Saved entries:
↓

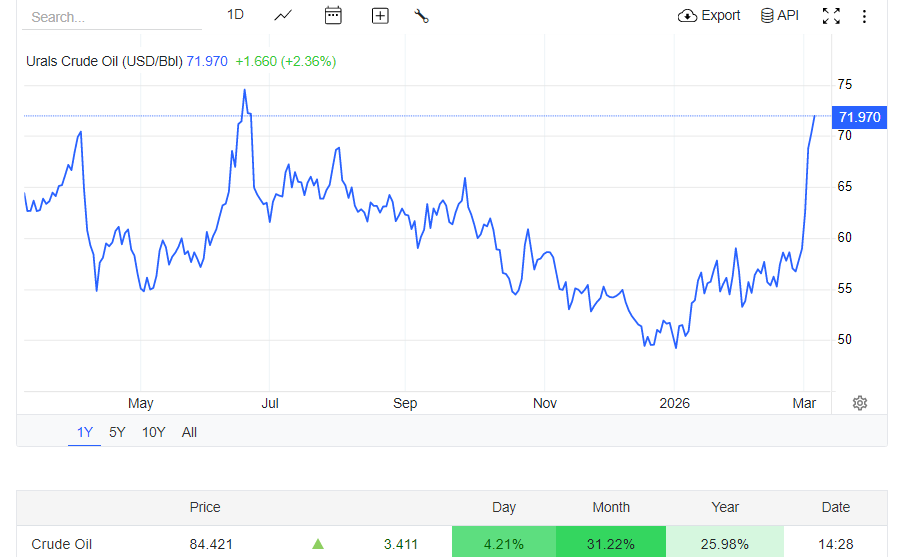Select the 10Y time range
Viewport: 912px width, 557px height.
pyautogui.click(x=153, y=432)
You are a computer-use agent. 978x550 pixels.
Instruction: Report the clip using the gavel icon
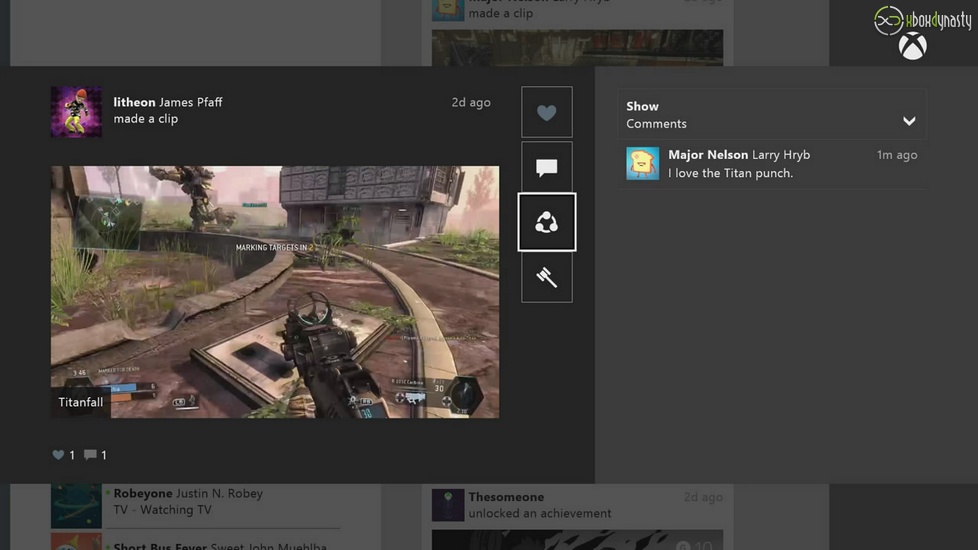click(546, 277)
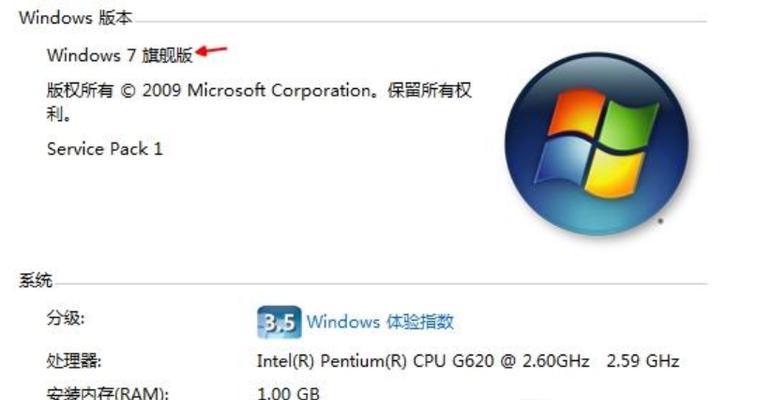This screenshot has height=400, width=772.
Task: Click the Windows 7 orb logo
Action: tap(597, 143)
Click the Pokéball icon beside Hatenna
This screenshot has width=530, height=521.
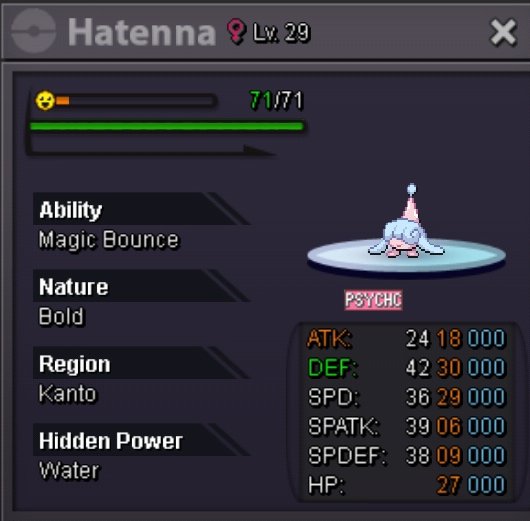(33, 31)
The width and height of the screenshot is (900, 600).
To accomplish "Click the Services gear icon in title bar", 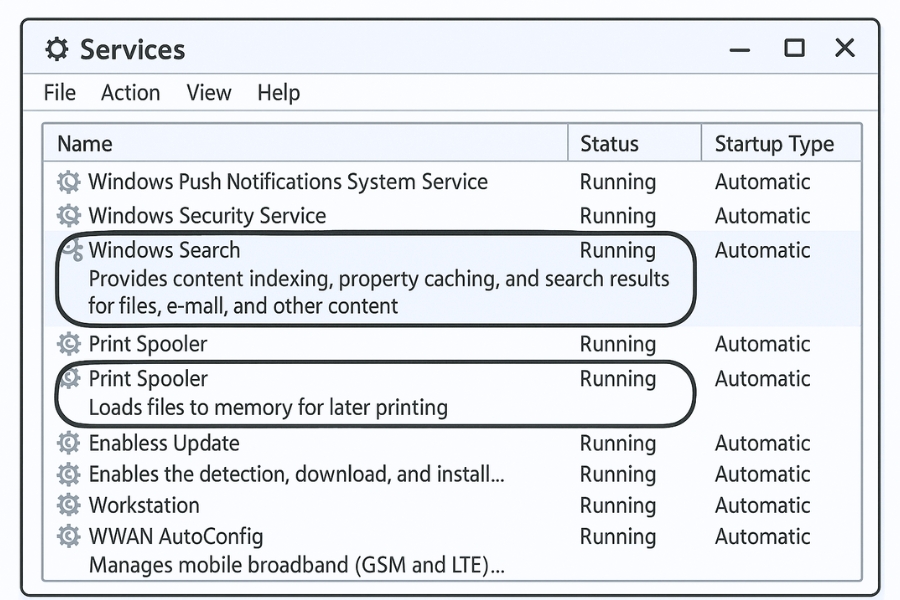I will [57, 49].
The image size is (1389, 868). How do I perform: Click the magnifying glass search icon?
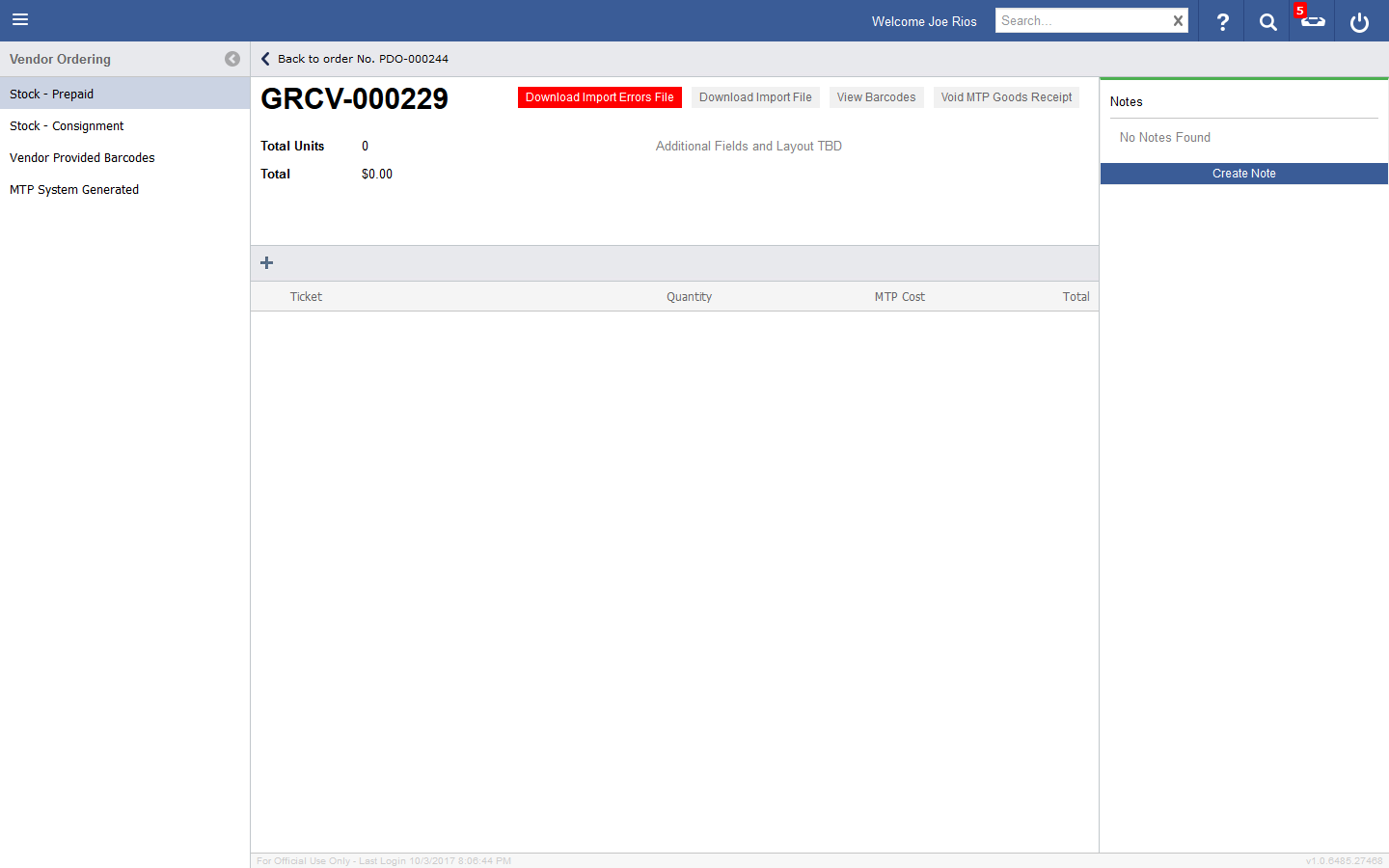click(x=1267, y=21)
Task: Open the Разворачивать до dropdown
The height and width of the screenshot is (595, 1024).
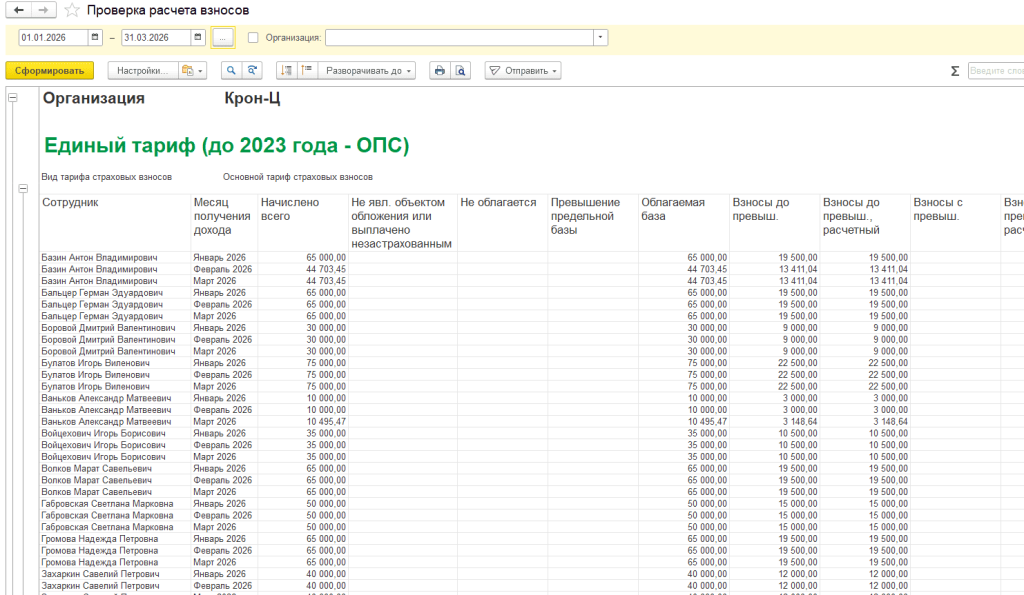Action: click(x=367, y=71)
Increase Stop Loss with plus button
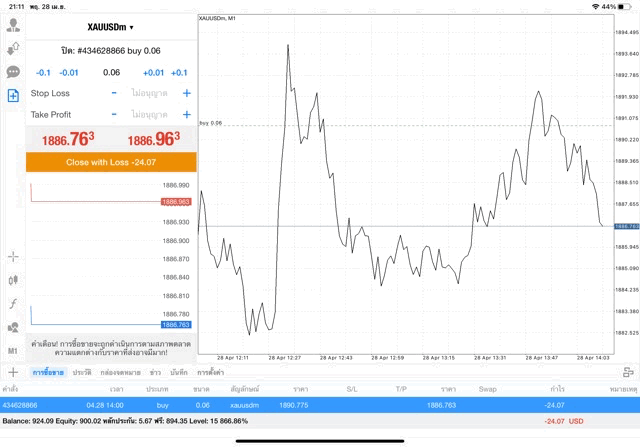Screen dimensions: 640x447 186,93
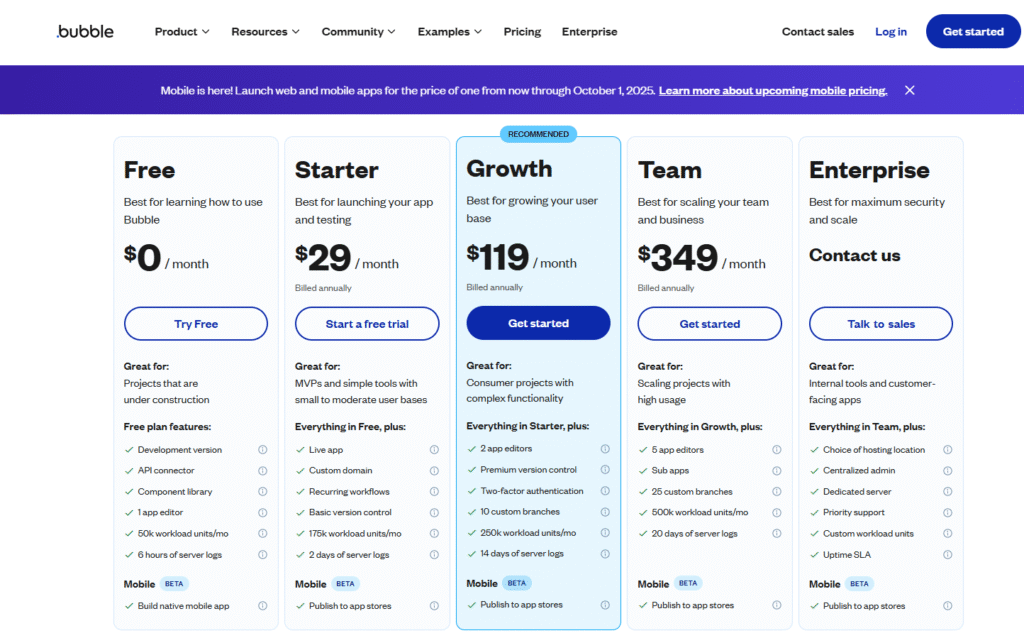Click the Start a free trial button

point(367,324)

↑

## What to do
The lines above starting at the one that holds "You are a computer-use agent. 978x550 pixels." and ending at the one that holds "Click the Pokéball icon beside Hatenna" are to be written out exactly, ends included, and no pictures are to be copied.

## Expected answer
You are a computer-use agent. 978x550 pixels.
Instruction: Report the clip using the gavel icon
click(546, 277)
This screenshot has height=400, width=772.
Task: Click the Windows 7 orb logo
Action: tap(597, 143)
Click the Pokéball icon beside Hatenna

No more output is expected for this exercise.